Euros are also to be avoided. Vietnamese dong on the other hand can be quite nutritious, although a bit spicy.

As to your question “Is it OK for people to dance at a rock concert when I paid a good main course to enjoy the music from the unobstructed comfort of my backside?”, I’m afraid that the answer is yes it is OK.

Why? Because that is why it is called a rock concert. Yes, even if it is a Sting and Paul Simon concert on the South Perth foreshore.

You may remember rock concerts.

They are those heaving orgies of music, hallucinogens and dancing you went to in the 60s but never inhaled. It is true that they have changed since then. But they are still recognisable by the presence of electric guitars and skinny jeans and continue to be sanctioned rituals where music is played very loud and the people at the front (musicians) are paid to try to make everyone else dance.

No, because you prefer to sit does not mean everyone has to.

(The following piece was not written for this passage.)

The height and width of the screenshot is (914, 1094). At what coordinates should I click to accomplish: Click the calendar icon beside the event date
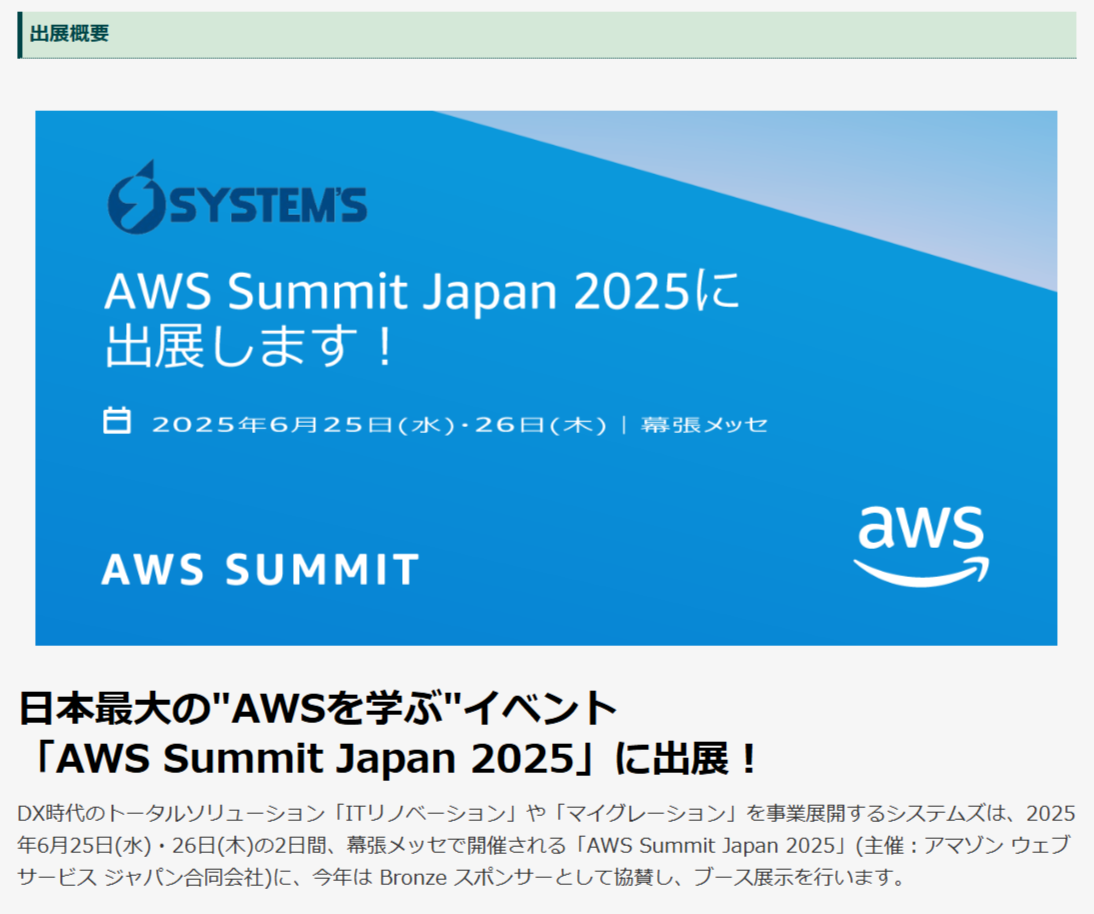tap(117, 421)
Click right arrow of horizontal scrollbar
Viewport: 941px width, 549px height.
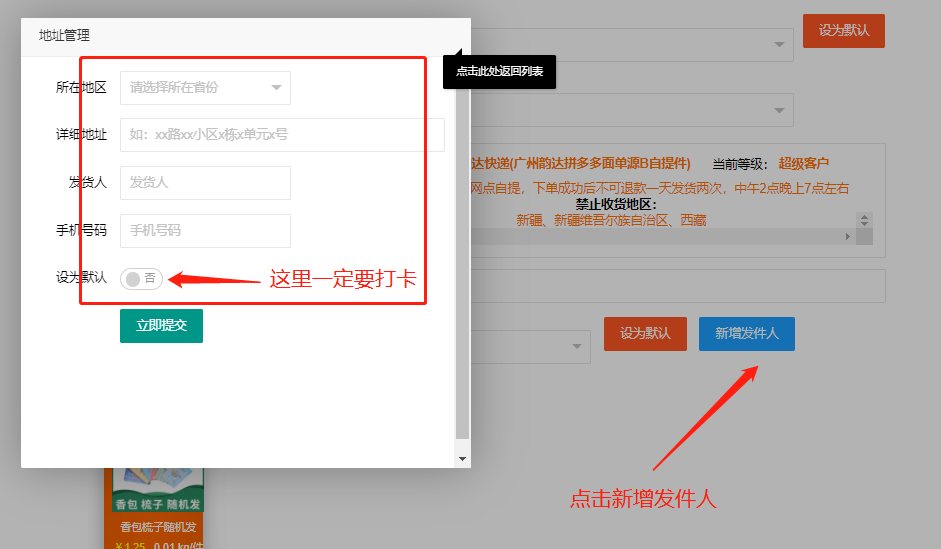tap(848, 237)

Yes, even if you gave up lunch to be there. And no, their responding to the music by dancing is not selfish any more than cheering at a football game is selfish.

Crowds, you'll find them at the races.....

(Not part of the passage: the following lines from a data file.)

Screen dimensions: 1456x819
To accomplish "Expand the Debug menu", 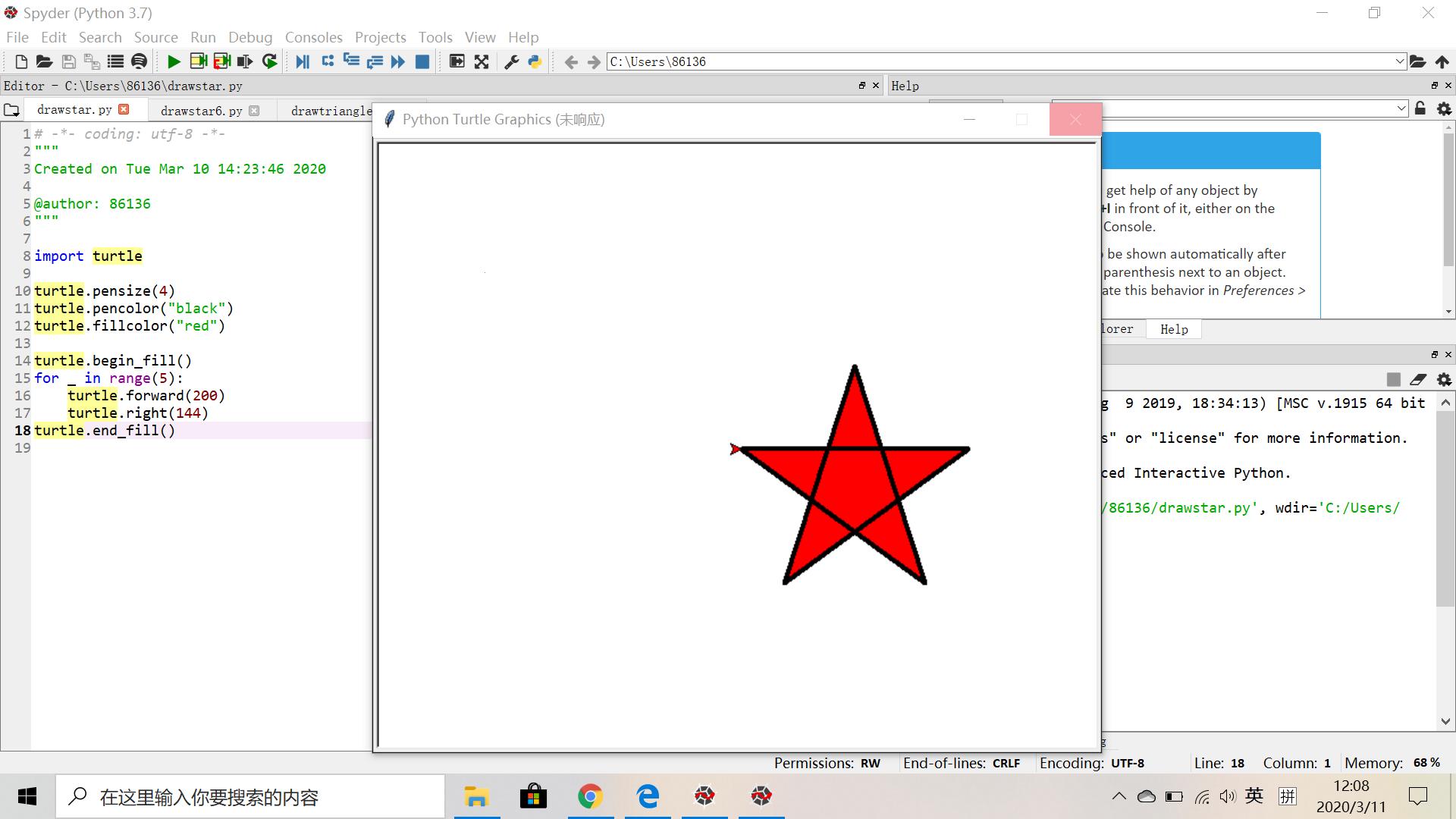I will point(248,38).

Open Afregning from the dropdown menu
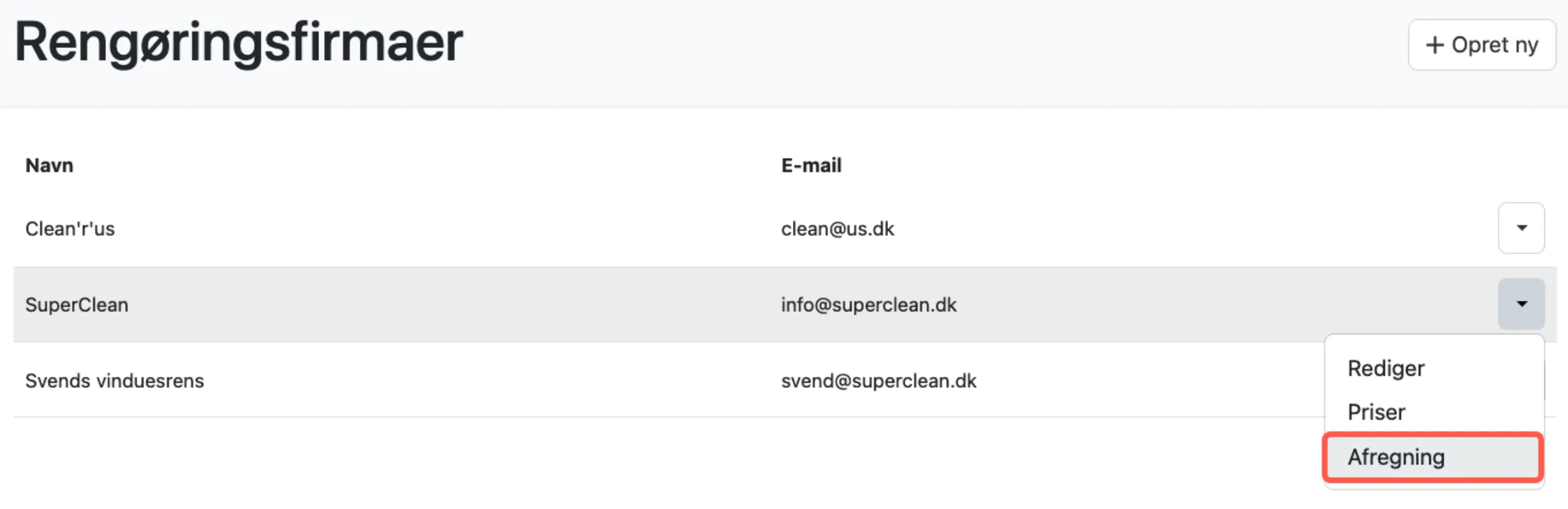[1396, 457]
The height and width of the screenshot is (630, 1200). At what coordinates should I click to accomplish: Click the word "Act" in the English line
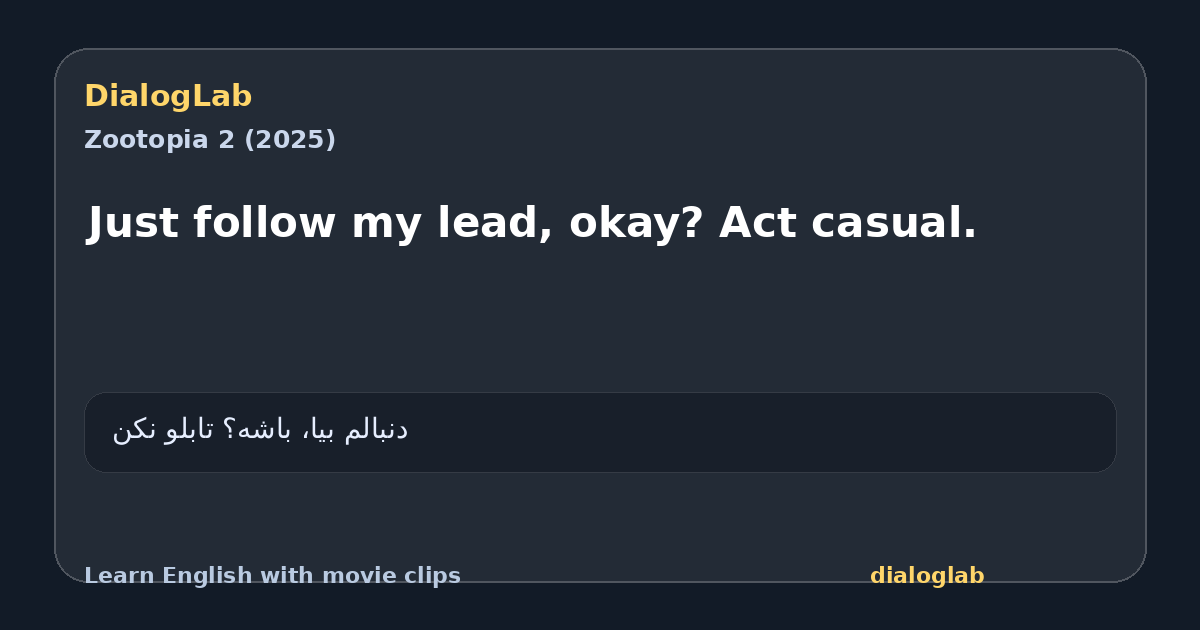point(757,223)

This would be different, of course, if they did it in the Senate. That would be inappropriate. Similarly, cheering in the Family Court is generally thought of as being in bad taste.

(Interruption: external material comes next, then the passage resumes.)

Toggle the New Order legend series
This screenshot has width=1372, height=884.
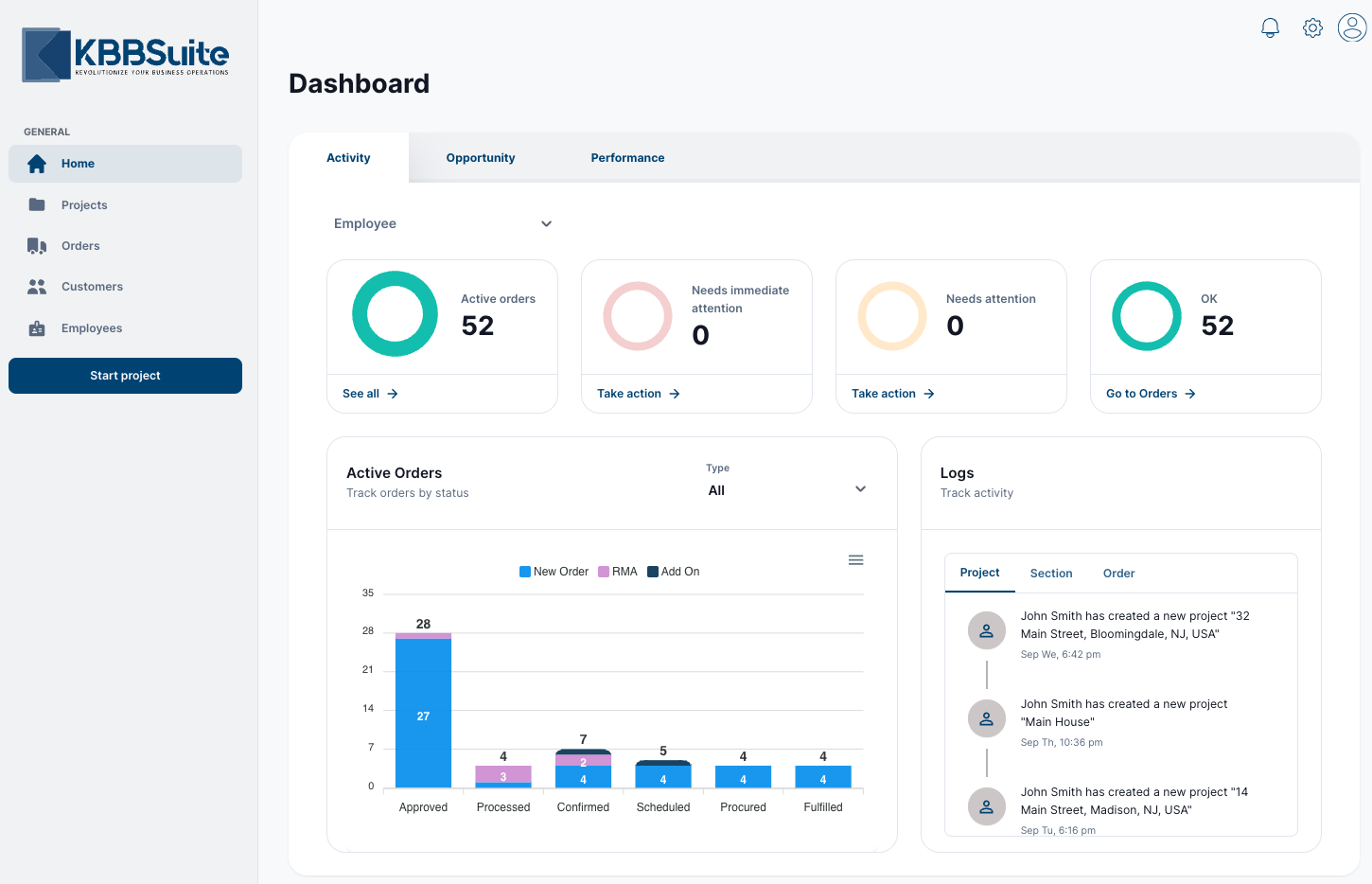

It is all about time and place.

And yes, actually your rights to the quiet enjoyment of the concert are less important than someone else’s right to interpretive dance — much like my right to a juicy steak with peppered jus doesn’t amount to much if I go to a vegan restaurant.

Time. And place.

But you are not alone in being confused by these things — you are just the ones who call in to talkback radio to complain about it.

For one thing baby boomers are often keen elbow dancers, as I observed in Fremantle last week. I was enjoying a Vietnamese meal with my family at a table that had a view of the street behind Gino’s cafe. A young man with a beard, an electric guitar, skinny jeans and a wooden box that he used for rhythm, was playing up a storm on the corner. Two young women bopped up to him and danced for song after song.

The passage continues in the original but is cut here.